**EXERCISE PROMPT**. The answer must consist of every line below that holds the word "green".

Extracted records:
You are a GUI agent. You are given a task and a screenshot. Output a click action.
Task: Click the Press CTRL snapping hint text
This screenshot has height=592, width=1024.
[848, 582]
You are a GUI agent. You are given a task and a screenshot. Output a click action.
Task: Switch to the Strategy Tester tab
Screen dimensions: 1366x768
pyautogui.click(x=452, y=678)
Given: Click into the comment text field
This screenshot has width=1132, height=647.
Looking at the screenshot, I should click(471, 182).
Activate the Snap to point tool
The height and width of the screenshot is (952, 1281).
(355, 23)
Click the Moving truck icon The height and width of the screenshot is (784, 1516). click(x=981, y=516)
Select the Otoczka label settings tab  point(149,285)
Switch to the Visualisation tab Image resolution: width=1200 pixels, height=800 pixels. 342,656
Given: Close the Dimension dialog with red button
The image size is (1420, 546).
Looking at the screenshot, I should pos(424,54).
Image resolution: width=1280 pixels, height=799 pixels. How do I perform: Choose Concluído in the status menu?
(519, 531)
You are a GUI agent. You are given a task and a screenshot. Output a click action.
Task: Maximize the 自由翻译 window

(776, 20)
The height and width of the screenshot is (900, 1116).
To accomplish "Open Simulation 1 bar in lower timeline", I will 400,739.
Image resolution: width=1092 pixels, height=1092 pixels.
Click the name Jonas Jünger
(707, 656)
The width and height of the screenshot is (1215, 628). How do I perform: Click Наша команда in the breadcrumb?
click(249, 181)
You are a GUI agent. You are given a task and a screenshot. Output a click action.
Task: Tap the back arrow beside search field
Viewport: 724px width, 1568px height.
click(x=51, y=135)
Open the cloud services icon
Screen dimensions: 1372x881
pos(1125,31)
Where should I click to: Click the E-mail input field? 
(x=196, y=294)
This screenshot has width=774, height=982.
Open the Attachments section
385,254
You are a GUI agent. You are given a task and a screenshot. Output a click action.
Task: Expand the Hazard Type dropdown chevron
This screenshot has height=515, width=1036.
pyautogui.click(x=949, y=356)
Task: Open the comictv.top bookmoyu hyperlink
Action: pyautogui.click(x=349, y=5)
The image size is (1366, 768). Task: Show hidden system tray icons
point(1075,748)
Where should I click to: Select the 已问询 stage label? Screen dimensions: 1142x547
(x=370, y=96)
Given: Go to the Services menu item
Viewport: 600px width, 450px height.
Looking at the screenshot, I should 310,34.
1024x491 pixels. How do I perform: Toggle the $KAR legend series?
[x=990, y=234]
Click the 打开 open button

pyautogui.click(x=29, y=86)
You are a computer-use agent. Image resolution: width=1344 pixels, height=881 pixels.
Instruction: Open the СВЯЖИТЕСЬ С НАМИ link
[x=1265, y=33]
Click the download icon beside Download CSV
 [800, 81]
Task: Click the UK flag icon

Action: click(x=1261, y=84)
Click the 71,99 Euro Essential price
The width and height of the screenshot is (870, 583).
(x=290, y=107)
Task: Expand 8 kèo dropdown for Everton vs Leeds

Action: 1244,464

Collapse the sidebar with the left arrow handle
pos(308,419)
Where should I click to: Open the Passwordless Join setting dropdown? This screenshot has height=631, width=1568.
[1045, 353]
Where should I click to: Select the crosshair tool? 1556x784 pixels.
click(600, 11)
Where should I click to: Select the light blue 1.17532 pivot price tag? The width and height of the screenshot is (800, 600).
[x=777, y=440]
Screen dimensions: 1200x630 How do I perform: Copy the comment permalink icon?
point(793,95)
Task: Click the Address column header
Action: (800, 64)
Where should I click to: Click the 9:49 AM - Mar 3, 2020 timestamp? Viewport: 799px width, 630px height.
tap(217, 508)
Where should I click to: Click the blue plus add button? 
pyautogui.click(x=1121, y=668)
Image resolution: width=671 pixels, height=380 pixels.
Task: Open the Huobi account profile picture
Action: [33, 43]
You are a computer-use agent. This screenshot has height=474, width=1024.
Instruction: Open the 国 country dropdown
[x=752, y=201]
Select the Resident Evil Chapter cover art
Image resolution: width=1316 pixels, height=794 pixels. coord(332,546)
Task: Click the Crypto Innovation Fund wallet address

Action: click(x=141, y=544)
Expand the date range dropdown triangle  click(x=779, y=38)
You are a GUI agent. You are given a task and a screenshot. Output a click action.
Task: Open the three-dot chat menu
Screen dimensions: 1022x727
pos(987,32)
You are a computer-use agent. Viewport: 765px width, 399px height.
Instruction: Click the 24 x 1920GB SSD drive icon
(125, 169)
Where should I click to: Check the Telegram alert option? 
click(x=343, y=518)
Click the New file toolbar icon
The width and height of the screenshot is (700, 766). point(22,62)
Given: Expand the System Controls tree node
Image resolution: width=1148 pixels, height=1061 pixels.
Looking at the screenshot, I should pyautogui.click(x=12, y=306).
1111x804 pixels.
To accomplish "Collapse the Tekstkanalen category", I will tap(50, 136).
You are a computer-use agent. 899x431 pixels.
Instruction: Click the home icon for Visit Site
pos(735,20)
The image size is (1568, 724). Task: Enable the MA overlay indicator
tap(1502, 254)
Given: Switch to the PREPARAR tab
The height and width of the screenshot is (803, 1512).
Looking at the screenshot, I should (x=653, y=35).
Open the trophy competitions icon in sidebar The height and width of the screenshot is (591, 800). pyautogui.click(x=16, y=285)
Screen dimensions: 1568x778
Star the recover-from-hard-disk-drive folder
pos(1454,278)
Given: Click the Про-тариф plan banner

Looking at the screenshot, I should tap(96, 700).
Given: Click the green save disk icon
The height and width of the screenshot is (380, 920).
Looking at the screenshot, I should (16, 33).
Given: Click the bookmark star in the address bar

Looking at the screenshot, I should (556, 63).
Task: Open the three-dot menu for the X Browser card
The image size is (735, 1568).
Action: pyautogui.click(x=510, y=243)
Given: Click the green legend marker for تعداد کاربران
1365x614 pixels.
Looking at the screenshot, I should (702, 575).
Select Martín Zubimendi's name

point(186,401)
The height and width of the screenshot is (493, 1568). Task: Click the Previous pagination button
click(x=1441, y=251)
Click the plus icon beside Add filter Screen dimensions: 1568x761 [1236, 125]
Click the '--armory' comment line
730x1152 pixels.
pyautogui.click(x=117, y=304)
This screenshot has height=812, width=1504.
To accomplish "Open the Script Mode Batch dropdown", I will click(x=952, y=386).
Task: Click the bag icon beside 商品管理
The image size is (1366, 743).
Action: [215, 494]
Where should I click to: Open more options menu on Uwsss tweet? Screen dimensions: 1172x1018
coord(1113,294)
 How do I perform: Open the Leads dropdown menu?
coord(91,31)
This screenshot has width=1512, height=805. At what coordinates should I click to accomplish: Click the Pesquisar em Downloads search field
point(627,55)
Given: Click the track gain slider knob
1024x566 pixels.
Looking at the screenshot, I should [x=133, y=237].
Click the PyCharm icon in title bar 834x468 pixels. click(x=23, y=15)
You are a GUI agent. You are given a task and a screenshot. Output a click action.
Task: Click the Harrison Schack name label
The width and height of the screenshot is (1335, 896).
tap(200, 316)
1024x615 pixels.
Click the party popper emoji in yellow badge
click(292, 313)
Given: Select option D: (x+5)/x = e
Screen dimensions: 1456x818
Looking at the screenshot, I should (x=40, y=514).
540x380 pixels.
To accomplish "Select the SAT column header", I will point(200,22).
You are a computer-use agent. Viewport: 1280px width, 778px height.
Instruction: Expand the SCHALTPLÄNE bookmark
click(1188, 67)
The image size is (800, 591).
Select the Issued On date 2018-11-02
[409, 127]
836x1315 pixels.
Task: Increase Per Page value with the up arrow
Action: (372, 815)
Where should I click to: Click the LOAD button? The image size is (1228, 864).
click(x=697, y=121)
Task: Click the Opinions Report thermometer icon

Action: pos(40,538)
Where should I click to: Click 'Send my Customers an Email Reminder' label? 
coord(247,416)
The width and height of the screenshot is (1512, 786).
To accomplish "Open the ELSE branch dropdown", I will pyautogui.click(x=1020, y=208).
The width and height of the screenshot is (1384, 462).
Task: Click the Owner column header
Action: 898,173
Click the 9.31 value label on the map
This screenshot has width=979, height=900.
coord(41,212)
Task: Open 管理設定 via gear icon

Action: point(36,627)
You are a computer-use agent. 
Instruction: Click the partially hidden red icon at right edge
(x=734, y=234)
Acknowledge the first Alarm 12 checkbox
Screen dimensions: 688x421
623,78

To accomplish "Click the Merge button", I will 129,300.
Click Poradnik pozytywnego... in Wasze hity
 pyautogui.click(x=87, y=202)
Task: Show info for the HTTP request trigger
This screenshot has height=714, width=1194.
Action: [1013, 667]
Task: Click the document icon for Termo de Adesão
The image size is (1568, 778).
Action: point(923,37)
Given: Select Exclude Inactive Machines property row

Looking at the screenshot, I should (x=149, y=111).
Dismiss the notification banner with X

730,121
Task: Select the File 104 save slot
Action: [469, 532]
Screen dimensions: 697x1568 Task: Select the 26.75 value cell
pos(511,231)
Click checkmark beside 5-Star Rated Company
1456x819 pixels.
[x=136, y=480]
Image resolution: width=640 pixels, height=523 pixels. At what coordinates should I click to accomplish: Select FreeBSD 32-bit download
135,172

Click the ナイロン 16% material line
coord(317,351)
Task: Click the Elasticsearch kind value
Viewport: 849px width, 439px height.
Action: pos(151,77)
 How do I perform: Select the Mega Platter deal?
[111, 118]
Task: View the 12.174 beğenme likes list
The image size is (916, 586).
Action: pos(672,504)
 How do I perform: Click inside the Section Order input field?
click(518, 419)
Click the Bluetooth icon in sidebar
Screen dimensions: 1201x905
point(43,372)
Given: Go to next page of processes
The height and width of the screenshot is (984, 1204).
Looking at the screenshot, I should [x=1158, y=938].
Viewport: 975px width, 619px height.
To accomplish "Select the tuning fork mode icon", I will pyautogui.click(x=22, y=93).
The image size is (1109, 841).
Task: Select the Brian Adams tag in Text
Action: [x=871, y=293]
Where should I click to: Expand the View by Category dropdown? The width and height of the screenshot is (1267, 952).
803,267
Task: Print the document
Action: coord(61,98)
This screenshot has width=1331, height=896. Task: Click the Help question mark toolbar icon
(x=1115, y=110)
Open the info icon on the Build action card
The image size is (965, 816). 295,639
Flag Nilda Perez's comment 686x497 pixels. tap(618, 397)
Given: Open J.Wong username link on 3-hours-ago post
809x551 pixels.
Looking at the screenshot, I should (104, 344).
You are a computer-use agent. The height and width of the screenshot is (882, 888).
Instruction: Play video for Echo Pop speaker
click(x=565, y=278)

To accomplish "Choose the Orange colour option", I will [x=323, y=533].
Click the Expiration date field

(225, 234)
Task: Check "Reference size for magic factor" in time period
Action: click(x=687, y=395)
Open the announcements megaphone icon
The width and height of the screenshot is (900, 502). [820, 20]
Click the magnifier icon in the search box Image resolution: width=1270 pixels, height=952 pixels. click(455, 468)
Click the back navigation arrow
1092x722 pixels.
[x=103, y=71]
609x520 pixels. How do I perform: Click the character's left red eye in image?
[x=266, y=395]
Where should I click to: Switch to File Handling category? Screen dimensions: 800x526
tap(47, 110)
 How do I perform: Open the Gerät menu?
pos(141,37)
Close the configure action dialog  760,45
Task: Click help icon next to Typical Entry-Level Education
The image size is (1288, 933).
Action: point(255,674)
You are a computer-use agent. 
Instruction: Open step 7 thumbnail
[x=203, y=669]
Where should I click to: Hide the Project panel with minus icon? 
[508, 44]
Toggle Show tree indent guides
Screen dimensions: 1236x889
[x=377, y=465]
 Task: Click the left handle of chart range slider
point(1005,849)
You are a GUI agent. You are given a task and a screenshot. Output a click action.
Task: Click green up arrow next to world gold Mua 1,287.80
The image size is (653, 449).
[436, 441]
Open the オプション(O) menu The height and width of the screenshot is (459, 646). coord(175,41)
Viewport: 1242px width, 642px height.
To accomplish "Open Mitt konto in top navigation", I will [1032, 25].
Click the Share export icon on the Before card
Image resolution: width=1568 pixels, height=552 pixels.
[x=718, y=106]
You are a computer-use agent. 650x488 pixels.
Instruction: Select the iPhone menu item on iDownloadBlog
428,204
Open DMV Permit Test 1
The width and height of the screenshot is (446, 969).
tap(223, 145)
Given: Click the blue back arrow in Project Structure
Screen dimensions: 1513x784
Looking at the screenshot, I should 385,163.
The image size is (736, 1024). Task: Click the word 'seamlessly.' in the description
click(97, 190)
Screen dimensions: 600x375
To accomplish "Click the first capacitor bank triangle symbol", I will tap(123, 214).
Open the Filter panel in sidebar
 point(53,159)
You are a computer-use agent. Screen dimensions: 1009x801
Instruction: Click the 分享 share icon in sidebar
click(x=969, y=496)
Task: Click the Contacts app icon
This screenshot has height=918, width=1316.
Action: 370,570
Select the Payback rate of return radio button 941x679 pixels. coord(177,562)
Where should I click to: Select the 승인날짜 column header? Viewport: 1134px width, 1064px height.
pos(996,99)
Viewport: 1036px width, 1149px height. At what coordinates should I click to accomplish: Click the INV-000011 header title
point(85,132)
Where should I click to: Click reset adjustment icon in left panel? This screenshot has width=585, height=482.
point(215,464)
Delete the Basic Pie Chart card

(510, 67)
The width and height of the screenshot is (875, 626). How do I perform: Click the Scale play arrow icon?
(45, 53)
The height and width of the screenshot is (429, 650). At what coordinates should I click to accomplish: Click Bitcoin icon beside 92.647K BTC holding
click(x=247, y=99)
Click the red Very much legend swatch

**TASK OUTPUT**.
Given: Click the green save disk icon
Given: Click the green legend marker for تعداد کاربران
Task: Click green up arrow next to world gold Mua 1,287.80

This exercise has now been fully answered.